Naive comments on AGIlignment
post by Ericf · 2022-04-28T01:08:02.507Z · LW · GW · 4 commentsContents
4 comments
Disclaimer: everything I know about AI I learned from reading stuff on the internet, mostly on this site.
-
Any self-modifying general intelligence cannot be bound by a utility function. The very nature of being able to self-modify means that the utility function is open to modification or being ignored in favor of a new function.
-
A self-improving process cannot know which variation is better without external feedback. For humans, that is the physics of the universe, and the behavior of other humans. For a program, it can't get the feedback to know what "improvement" is without affecting the same.
-
A superintelligence will have different ethics. But we have different ethics than humans 1000 years ago. Or even other humans alive right now. Should we be seeking to impose our values on something that has a superior grasp of reality?
-
An AI can only destroy everything by acting on the physical world. Which means telling humans to do things. And usually paying them. 4a. Simple AI safety step: ban all crypto 4b. Coordinating people is a hard problem with unique solutions each time. There is no corpus of training data for it. No-one wr9te down exactly what every foreman and manager said to get the Tokyo Olympics to happen, or any other large scale project. 4c. See #3 above. People have different values and priorities from each-other. There is literally nothing an AI could attempt to do that would not be in direct opposition to someone's deeply held beliefs.
4 comments
Comments sorted by top scores.
comment by Charlie Steiner · 2022-04-28T14:05:56.314Z · LW(p) · GW(p)
Welcome!
-
See the "Ghandi argument" - if you offer Ghandi a pill that makes him love murdering people, he won't take the pill because right now he doesn't want to murder people. A self-modifying AI that wants things will tend to avoid changing what it wants, because it can predict that would lead to things it doesn't want.
-
Why? Suppose the AI is using quicksort in a place where it should be using radixsort. Surely it's allowed to deduce this rather than learning it by trial and error. I think you might be lumping something like "moral self-improvement" and "algorithmic self-improvment" together when they're actually distinct.
-
Yes.
It's tempting to think that a superhuman AI will have cool, interesting values even if it ends up wiping out humanity. But this uderestimates how picky human aesthetics are - if you sampled from truly random values, you would practically never get something whose optimum looked like a cool future, and practically always get something whose optimum was dead and drab. The only way to get a cool future is by getting a blank piece of silicon to aim towards things we value.

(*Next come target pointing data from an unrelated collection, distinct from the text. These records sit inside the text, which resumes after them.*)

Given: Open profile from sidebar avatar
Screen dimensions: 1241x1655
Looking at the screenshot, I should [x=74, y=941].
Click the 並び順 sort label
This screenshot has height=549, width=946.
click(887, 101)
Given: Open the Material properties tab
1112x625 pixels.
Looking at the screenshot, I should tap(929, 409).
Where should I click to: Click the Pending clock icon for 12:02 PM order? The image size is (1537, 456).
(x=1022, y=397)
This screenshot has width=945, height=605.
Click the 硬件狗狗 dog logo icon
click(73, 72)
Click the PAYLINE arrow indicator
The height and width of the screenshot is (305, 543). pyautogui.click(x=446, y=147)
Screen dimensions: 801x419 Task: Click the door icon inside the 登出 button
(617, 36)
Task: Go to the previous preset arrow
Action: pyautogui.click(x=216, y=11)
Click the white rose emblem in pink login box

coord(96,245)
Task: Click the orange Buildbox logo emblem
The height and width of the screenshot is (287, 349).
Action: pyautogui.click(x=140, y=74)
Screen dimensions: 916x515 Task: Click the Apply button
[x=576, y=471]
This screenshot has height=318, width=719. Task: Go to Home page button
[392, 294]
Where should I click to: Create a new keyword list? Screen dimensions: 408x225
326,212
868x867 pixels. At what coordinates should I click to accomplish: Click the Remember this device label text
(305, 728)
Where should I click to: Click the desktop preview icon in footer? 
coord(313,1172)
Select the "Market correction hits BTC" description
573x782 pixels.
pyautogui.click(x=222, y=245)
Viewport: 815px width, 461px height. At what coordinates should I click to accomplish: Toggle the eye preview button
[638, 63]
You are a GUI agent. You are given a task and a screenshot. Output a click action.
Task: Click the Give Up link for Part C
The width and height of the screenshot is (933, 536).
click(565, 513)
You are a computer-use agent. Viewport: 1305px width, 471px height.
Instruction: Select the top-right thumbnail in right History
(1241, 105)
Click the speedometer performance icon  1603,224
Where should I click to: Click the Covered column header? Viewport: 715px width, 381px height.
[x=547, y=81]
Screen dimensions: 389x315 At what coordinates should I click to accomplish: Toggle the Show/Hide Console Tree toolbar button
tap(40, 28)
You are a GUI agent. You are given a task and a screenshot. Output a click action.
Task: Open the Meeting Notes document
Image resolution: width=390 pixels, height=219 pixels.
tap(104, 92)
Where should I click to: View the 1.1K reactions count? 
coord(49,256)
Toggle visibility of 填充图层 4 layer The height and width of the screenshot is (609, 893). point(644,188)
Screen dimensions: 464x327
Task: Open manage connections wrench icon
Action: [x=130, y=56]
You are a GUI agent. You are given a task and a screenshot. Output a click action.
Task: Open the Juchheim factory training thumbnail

Replies from: Ericf↑ comment by Ericf · 2022-04-29T03:01:20.754Z · LW(p) · GW(p)
- Conversely, if FDR wants a chicken in every pot, and then finds out that chickens don't exist, he would change his values to want a beef roast in every pot, or some such.
- How could it possibly deduce that without reference to some real world effect? There is no reason a-priori to prefer one sort to another. That involves valuing coming to the conclusion using fewer calculations (of what kind?), less time (or maybe more time, or more consistent amount of time is better?), or less risk of error. And the same applies for any other change: knowing which version is better requires both a measurement system, and an evaluation of each thing. And for any novel problem, the answer -by definition- won't be available for lookup.
- The goals of an AGI are not uniformly drawn from all possible goals.
↑ comment by TLW · 2022-04-29T13:14:42.764Z · LW(p) · GW(p)
Conversely, if FDR wants a chicken in every pot, and then finds out that chickens don't exist, he would change his values to want a beef roast in every pot, or some such.
I do not believe his value function is "a chicken in every pot". It's likely closer to 'I don't want anyone to be unable to feed themselves', although even this is likely an over-approximation of the true utility function. 'A chicken in every pot' is one way of doing well on said utility function. If he found out that chickens didn't exist, the 'next best thing' might be a roast beef in every pot, or somesuch. This is not changing the value function itself, merely the optimum[1] solution.
If FDR's true value function was literally " a chicken in every pot", with no tiebreaker, then he has no incentive to change his values, and a weak incentive to not change his values (after all, it's possible that everyone was mistaken, or that he could invent chicken).
If FDR's true value function was e.g. "a chicken in every pot, or barring that some other similar food", then again he has no incentive to change his values. He may lean toward 'ok, it's very unlikely that chickens exist so it's better in expected value to work towards roast beef in every pot', but that again hasn't changed the underlying utility function.
- ^
This isn't likely to be the optimum, but at least is a 'good' point.
comment by TimK · 2022-04-30T02:21:22.813Z · LW(p) · GW(p)
4b. No, coordinating people is not a hard problem requiring unique solutions each time. Mega-project management is a science with a well-defined vocabulary and structure; there is very definitely a corpus of training data for it. It's also not necessary to know every single detail of any one mega-project in order to implement another one - the phrase "work unit" is used in project management to denote this principle. Your conclusions for this section are built on multiple misconceptions and category errors.